• Work task:
The job is to find each line of the records below that includes the word "label" and copy it.

▶

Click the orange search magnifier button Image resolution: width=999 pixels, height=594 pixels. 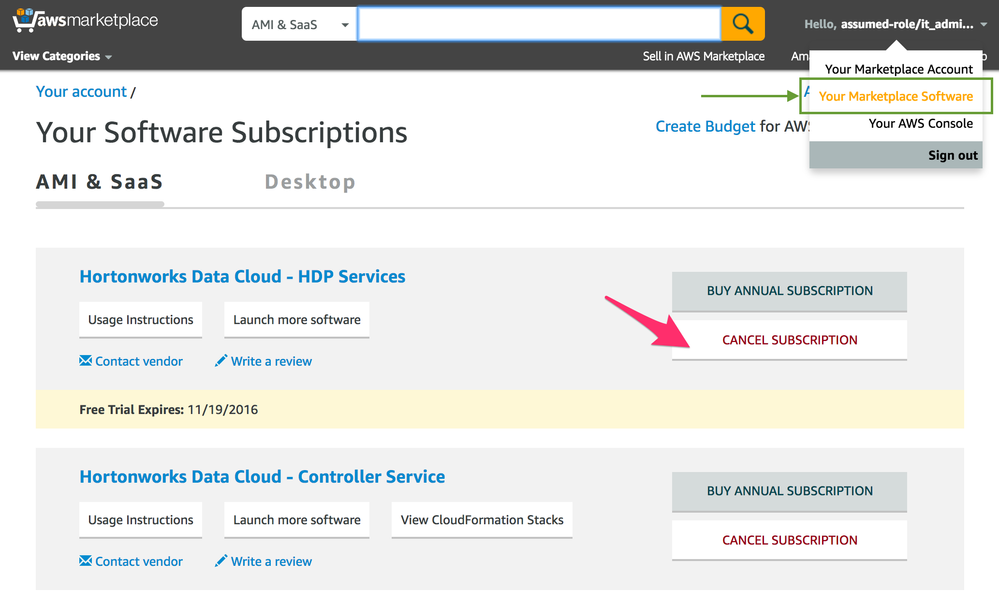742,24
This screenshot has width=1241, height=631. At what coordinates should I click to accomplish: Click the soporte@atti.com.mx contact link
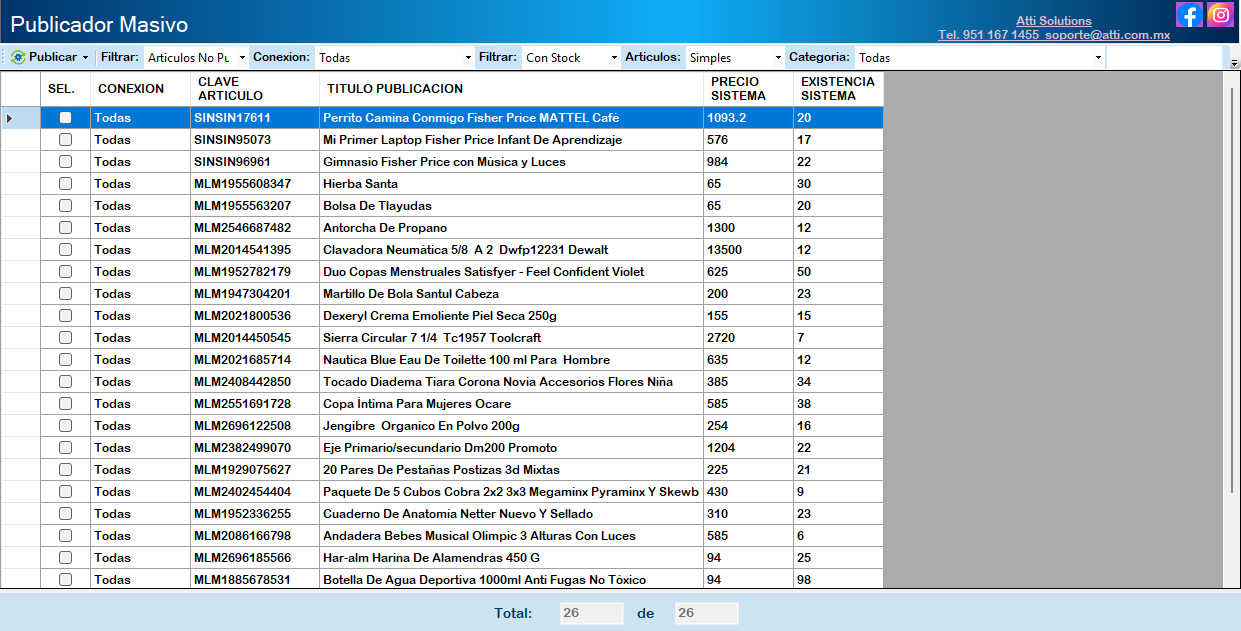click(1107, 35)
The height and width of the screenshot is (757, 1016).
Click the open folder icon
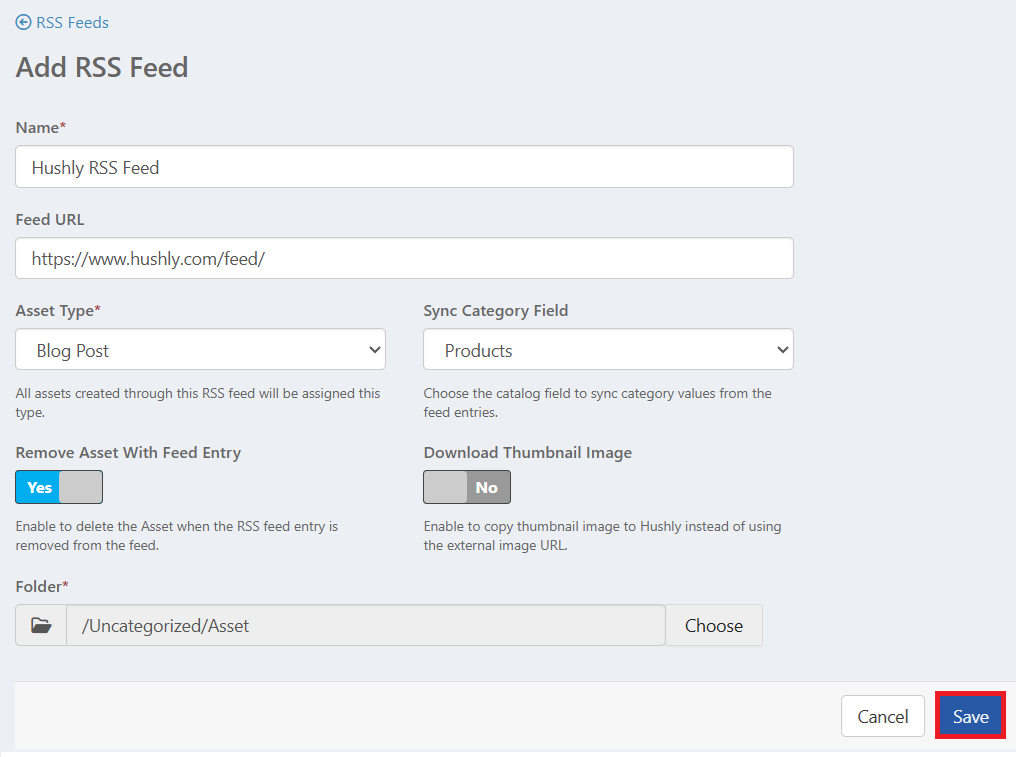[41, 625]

◀
▶

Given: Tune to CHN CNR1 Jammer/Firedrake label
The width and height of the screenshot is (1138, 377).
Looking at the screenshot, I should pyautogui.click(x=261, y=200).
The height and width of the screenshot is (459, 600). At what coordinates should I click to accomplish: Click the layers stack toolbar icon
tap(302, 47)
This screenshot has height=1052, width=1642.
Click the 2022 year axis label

◀

• Response box:
Given: Tune to CHN CNR1 Jammer/Firedrake label
Click the 2022 year axis label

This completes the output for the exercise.